Berlin - Die Türkei gehört in diesem Sommer wieder zu den beliebtesten Reiseländern der Deutschen. Bei den Baden-Württembergern liegt es nach Spanien und Griechenland auf Platz drei – das geht aus einer Analyse des Reiskonzerns Tui hervor.

Nach der schweren touristischen Krise vor drei Jahren, als die Gästezahlen um 30 Prozent eingebrochen waren, ist die Reisebranche wieder optimistisch gestimmt. „Das Land ist auf dem besten Weg zu alten Rekorden und verzeichnet hohe zweistellige Zuwachsraten“, heißt es bei Tui. Auch Öger Tours zeigt sich sehr zufrieden, über 75 Prozent des Türkei-Angebots seien verkauft. Beim Veranstalter FTI heißt es, im Vergleich zum Vorjahr seien die Gästezahlen zweistellig gewachsen. Vor allem bei Paaren und Familien ist die Türkei beliebt.

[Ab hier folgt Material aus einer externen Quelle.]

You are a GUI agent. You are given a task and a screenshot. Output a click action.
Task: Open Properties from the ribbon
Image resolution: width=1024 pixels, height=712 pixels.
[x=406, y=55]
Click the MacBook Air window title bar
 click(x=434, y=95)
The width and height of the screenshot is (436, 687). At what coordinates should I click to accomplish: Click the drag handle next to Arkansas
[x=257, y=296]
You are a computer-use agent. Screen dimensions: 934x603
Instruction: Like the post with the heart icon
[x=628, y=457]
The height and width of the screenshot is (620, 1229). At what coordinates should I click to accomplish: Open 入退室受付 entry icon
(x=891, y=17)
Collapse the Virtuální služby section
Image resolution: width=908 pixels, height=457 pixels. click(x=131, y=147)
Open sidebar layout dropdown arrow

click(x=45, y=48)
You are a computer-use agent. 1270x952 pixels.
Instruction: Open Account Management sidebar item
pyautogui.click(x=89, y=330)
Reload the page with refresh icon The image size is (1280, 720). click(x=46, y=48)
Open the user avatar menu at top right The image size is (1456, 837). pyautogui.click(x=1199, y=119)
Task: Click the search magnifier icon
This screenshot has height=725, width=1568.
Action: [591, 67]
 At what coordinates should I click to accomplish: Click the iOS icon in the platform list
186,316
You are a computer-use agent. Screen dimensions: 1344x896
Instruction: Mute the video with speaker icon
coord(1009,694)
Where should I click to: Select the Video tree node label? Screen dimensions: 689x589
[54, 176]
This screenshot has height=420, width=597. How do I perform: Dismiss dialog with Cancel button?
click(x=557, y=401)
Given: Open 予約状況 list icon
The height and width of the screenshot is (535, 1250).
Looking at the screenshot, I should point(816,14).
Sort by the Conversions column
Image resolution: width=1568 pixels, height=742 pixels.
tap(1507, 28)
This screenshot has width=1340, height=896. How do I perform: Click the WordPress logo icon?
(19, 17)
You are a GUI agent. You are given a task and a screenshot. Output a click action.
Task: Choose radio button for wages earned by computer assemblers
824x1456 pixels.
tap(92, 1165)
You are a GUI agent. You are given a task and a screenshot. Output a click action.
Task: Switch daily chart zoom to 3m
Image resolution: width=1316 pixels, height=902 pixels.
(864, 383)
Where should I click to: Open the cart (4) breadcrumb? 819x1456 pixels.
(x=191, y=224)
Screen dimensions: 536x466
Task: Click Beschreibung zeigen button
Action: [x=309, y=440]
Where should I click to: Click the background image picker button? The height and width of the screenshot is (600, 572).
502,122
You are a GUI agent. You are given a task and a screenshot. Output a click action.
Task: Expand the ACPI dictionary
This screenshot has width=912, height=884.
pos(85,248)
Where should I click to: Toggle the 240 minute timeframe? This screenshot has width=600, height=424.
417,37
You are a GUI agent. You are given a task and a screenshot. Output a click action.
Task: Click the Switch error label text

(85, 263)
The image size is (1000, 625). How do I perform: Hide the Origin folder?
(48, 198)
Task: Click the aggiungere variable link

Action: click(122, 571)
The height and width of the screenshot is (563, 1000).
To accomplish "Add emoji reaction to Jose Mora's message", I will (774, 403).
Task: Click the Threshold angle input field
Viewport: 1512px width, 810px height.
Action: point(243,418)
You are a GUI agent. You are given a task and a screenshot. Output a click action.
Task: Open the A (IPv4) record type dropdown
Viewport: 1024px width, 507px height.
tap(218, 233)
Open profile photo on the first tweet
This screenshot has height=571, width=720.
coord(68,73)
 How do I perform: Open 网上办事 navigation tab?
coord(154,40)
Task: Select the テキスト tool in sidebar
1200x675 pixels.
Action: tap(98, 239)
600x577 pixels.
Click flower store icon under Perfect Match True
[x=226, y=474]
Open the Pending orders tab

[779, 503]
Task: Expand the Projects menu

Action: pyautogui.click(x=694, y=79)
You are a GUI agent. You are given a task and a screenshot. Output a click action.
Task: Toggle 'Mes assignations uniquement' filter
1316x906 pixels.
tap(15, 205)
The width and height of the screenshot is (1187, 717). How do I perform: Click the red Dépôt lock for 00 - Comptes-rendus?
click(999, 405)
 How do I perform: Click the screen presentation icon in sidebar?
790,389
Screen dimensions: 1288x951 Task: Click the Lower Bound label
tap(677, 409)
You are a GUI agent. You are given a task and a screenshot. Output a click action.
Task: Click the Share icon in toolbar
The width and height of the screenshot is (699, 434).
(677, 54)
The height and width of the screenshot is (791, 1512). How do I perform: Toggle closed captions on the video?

Gutes Preis-Leistungsverhältnis

Dass das Land wieder so stark Urlauber anzieht, überrascht ein wenig, denn an der politischen Lage hat sich nichts geändert. Doch die Türkei sei nicht mehr so im Fokus der Medien, erklärt Songül Göktas-Rosati, Chefin von Öger Tours, den touristischen Aufschwung. Dazu komme das gute Preis-Leistungsverhältnis. „Weil viele Urlauber in den vergangenen Jahren lieber Spanien und Griechenland buchten, sind die Preise dort gestiegen während sie in der Türkei sanken“, erklärt Torsten Schäfer, Sprecher des Deutschen Reiseverbands (DRV). Eine Woche All inclusive an der türkischen Küste ist zurzeit für Kurzentschlossene für unter 400 Euro buchbar, an der Costa Brava muss man dagegen mit Preisen ab 700 Euro rechnen.

Was die Sicherheit angeht, „gibt es keine neue Lageeinschätzung. In den touristischen Zentren herrscht keine Bedrohungslage“, so Schäfer. Das Auswärtige Amt hatte zuletzt im Juni seine Hinweise aktualisiert. Die Behörde rät Reisenden weiterhin, „sich von politischen Veranstaltungen, Kundgebungen und von größeren Menschenansammlungen fernzuhalten“.